Jan  7 00:00:00 firewall1.domain.com Jan 06 2016 23:00:00 firewall1 : %ASA-1-106023: Deny udp src outside:192.168.1.1/22245 dst DMZ_1:10.5.1.1/33434 by access-group "acl_out" [0x0, 0x0]
Jan  7 00:00:00 firewall2.domain.com %ASA-1-106023: Deny udp src console_1:10.1.1.2/28134 dst CUSTOMER_094:2.2.2.2/514 by access-group "acl_2569" [0x0, 0x0]
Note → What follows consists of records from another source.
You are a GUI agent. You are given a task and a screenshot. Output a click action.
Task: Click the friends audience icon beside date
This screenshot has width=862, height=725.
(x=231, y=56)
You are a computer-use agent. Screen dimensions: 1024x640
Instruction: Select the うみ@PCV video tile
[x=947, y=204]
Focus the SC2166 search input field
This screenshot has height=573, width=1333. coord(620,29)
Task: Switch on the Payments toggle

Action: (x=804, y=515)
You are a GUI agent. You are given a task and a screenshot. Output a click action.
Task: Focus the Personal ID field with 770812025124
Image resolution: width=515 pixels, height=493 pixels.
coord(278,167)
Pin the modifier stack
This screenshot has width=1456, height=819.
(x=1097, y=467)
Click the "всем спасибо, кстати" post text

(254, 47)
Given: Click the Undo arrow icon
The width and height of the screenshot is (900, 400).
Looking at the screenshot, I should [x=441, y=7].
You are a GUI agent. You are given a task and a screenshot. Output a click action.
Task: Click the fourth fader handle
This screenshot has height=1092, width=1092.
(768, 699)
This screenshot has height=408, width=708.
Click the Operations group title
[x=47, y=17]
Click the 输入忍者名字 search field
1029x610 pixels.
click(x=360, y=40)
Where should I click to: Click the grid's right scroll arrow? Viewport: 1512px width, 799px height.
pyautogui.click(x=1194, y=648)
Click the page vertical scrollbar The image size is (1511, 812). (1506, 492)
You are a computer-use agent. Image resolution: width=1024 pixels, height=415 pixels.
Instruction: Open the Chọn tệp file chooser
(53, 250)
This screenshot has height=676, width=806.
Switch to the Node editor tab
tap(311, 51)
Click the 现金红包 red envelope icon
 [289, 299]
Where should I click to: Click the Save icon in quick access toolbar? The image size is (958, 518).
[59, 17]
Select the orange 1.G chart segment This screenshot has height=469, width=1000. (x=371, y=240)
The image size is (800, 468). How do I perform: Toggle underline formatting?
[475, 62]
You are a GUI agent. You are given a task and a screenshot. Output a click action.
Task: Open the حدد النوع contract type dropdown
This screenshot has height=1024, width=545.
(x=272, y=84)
Here is my Logstash config.

input {

file {
    type => "network-syslog"
    exclude => ["*.gz"]
    start_position => "end"
    path => [ "/location1/*.log","/location2/*.log","/location2/*.log"]
    sincedb_path => "/etc/logstash/.sincedb-network"
  }
}

filter {
    grok {
      overwrite => [ "message", "host" ]
      patterns_dir => "/etc/logstash/logstash-2.1.1/vendor/bundle/jruby/1.9/gems/logstash-patterns-core-2.0.2/patterns"
      match => [
        "message", "%{SYSLOGTIMESTAMP:syslog_timestamp} %{SYSLOGHOST:host} %%{CISCOTAG:ciscotag}: %{GREEDYDATA:message}",
        "message", "%{SYSLOGTIMESTAMP:syslog_timestamp} %{SYSLOGHOST:host} %{GREEDYDATA:message}"
      ]
     }
    grok {
      match => [
        "message", "%{CISCOFW106001}",
        "message", "%{CISCOFW106006_106007_106010}",
        "message", "%{CISCOFW106014}",
        "message", "%{CISCOFW106015}",
        "message", "%{CISCOFW106021}",
        "message", "%{CISCOFW106023}",
        "message", "%{CISCOFW106100}",
        "message", "%{CISCOFW110002}",
        "message", "%{CISCOFW302010}",
        "message", "%{CISCOFW302013_302014_302015_302016}",
        "message", "%{CISCOFW302020_302021}",
        "message", "%{CISCOFW305011}",
        "message", "%{CISCOFW313001_313004_313008}",
        "message", "%{CISCOFW313005}",
        "message", "%{CISCOFW402117}",
        "message", "%{CISCOFW402119}",
        "message", "%{CISCOFW419001}",
        "message", "%{CISCOFW419002}",
        "message", "%{CISCOFW500004}",
        "message", "%{CISCOFW602303_602304}",
        "message", "%{CISCOFW710001_710002_710003_710005_710006}",
        "message", "%{CISCOFW713172}",
        "message", "%{CISCOFW733100}",
        "message", "%{GREEDYDATA}"
      ]
    }
    syslog_pri { }
    date {
      "match" => [ "syslog_timestamp", "MMM  d HH:mm:ss",
                   "MMM dd HH:mm:ss" ]
      target => "@timestamp"
    }
    mutate {
      remove_field => [ "syslog_facility", "syslog_facility_code", "syslog_severity", "syslog_severity_code"]
    }
}

output {
    elasticsearch {
    hosts => ["server1","server2","server3"]
    index => "network-%{+YYYY.MM.dd}"
    template => "/etc/logstash/logstash-2.1.1/vendor/bundle/jruby/1.9/gems/logstash-output-elasticsearch-2.2.0-java/lib/logstash/outputs/elasticsearch/elasticsearch-network.json"
    template_name => "network"
 }
}

Best Answer

It's possible to tell LS to start more workers per instance with the -w N command-line option, where N is a number.

That should increase your event throughput substantially.

I don't know your exact server layout, but it's probably safe to start half as many workers as you have cores on your LS boxes, but adjust that based on what other functions it's performing.